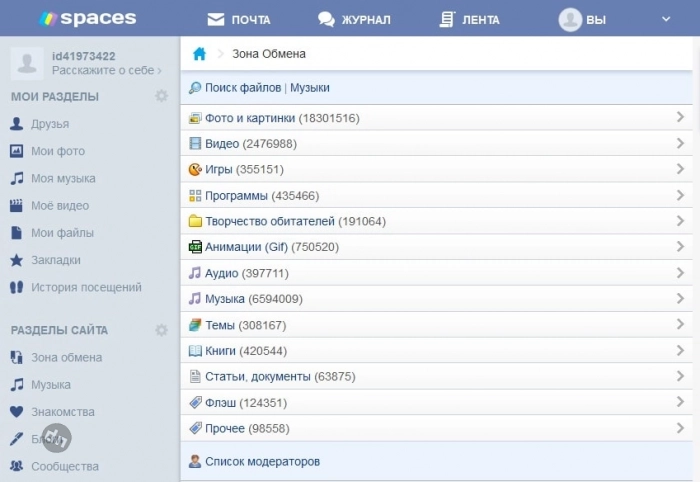This screenshot has width=700, height=482.
Task: Open Поиск файлов link
Action: click(x=243, y=88)
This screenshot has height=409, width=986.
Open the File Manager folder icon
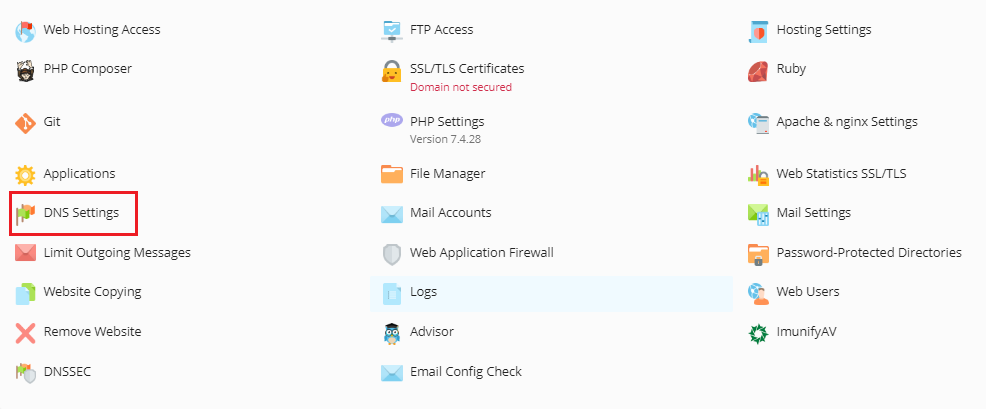[x=392, y=174]
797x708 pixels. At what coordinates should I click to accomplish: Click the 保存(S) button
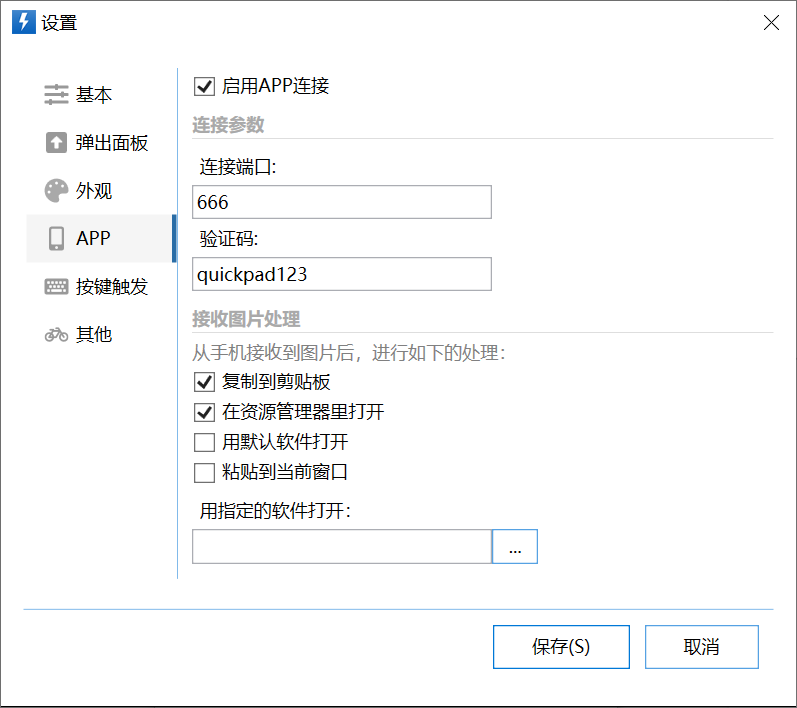(561, 647)
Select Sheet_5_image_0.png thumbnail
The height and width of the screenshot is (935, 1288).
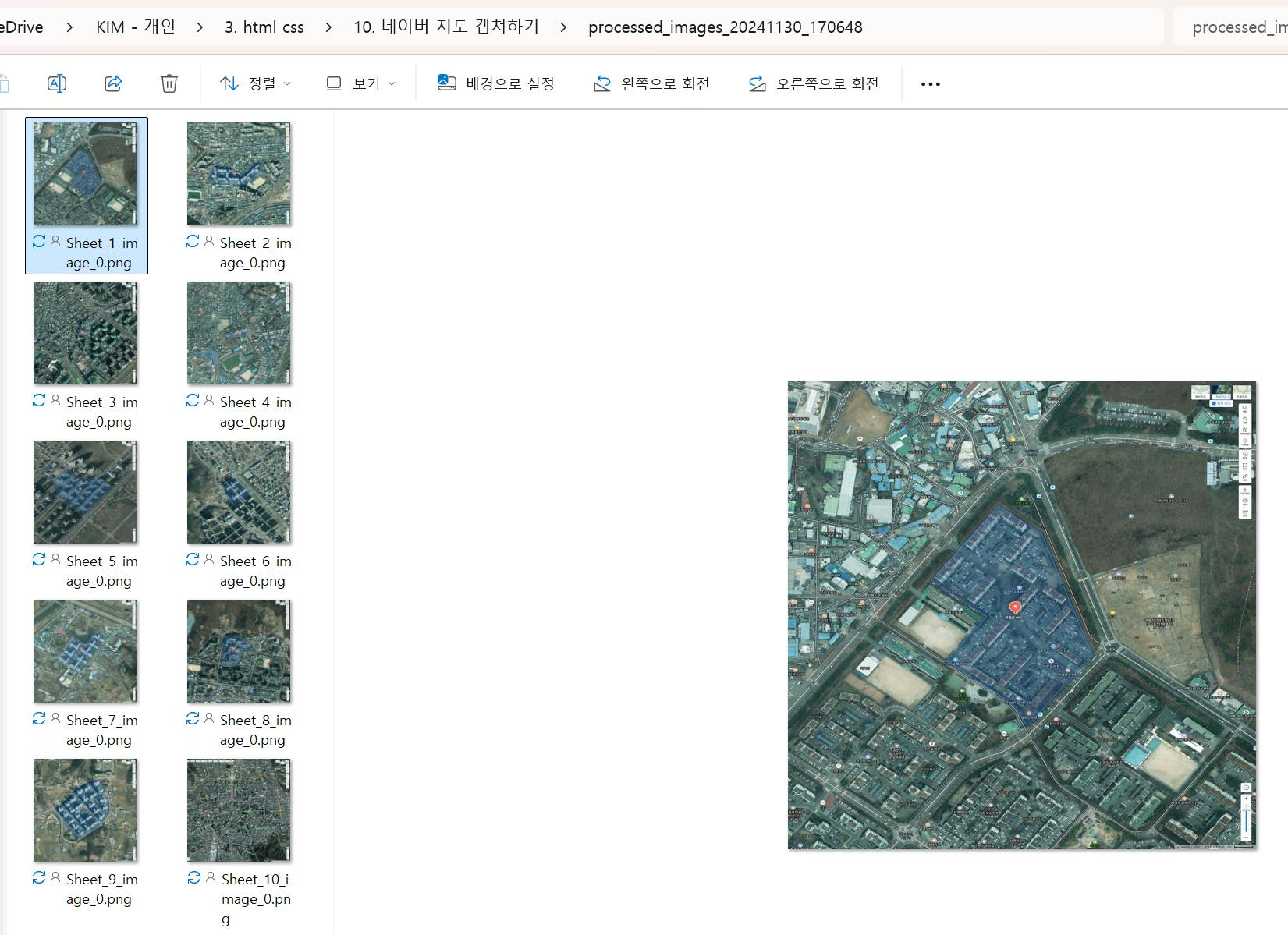point(85,492)
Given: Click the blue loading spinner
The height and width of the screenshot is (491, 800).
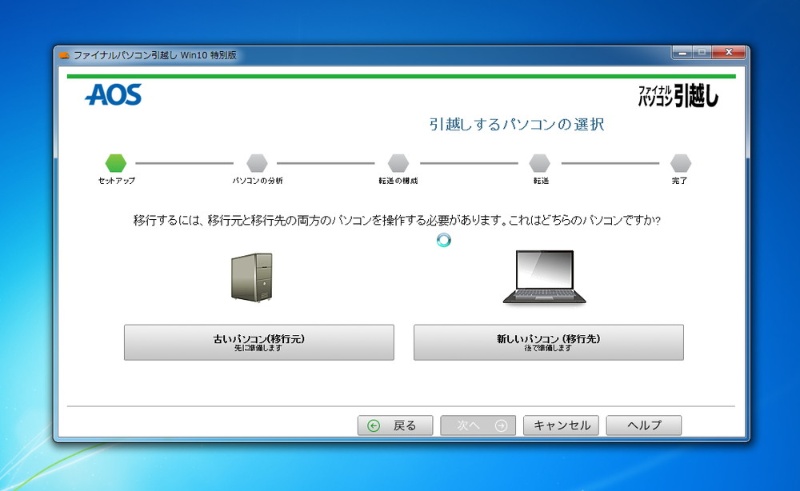Looking at the screenshot, I should [x=444, y=240].
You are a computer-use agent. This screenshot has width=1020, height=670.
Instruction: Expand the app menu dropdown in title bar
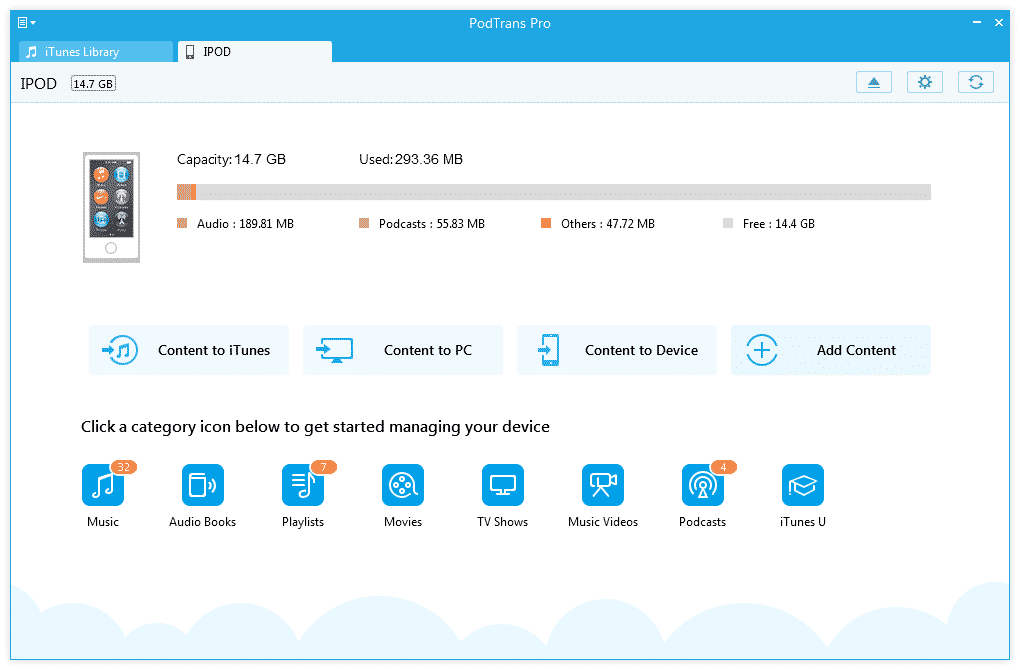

# Directions
Please write out the text of all the records above word for word, leaving out the pictures.

# Final answer
This screenshot has width=700, height=482.
Task: Open Поиск файлов link
Action: click(x=243, y=88)
This screenshot has height=409, width=986.
Open the File Manager folder icon
[x=392, y=174]
797x708 pixels. At what coordinates should I click to accomplish: Click the 保存(S) button
(561, 647)
Select Sheet_5_image_0.png thumbnail
The height and width of the screenshot is (935, 1288).
point(85,492)
Given: Click the blue loading spinner
The height and width of the screenshot is (491, 800).
Looking at the screenshot, I should [x=444, y=240].
You are a computer-use agent. This screenshot has width=1020, height=670.
Instruction: Expand the app menu dropdown in title bar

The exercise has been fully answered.